→ **Exercise objective**:
Apart from the pictures, write out the records that follow exactly.

[Dataset entries]

== Segment start ==

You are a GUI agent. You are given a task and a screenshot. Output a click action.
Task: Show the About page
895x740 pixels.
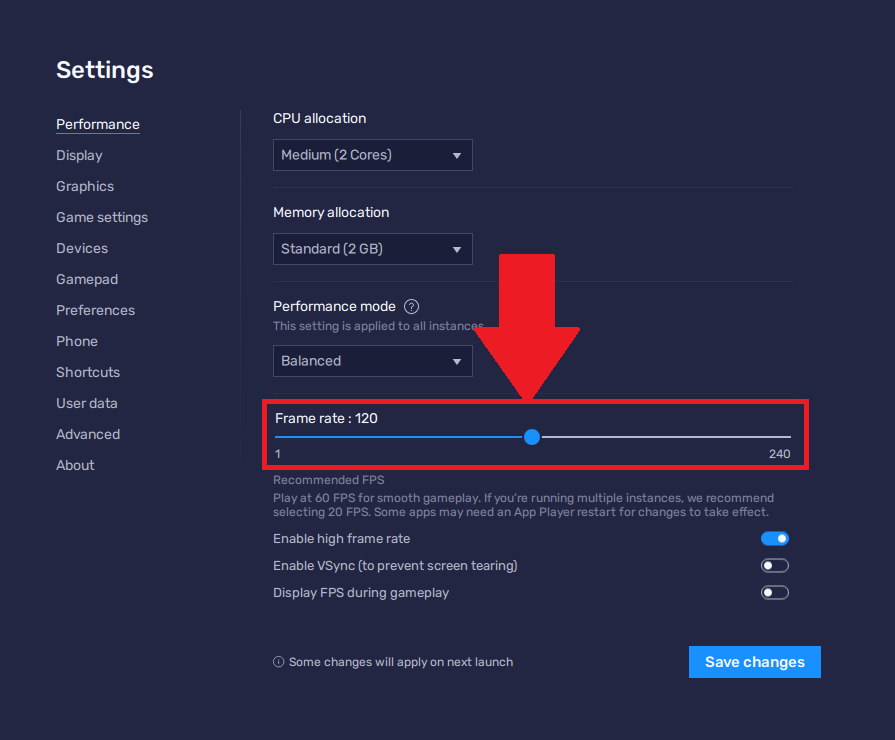coord(75,465)
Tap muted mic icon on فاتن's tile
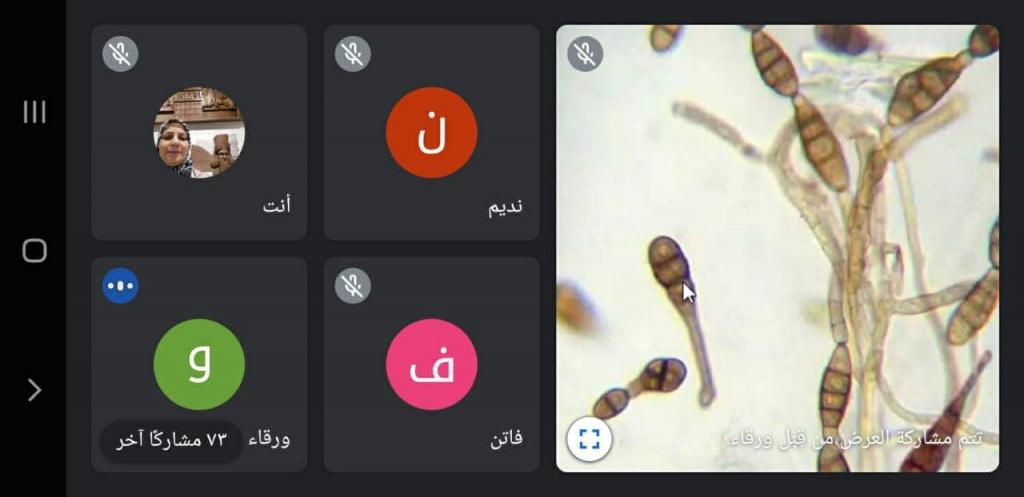Viewport: 1024px width, 497px height. coord(353,285)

== Segment end ==

→ **Solution to this exercise**:
You are a GUI agent. You are given a task and a screenshot. Output a click action.
Task: Show the About page
895x740 pixels.
coord(75,465)
Tap muted mic icon on فاتن's tile
Viewport: 1024px width, 497px height. coord(353,285)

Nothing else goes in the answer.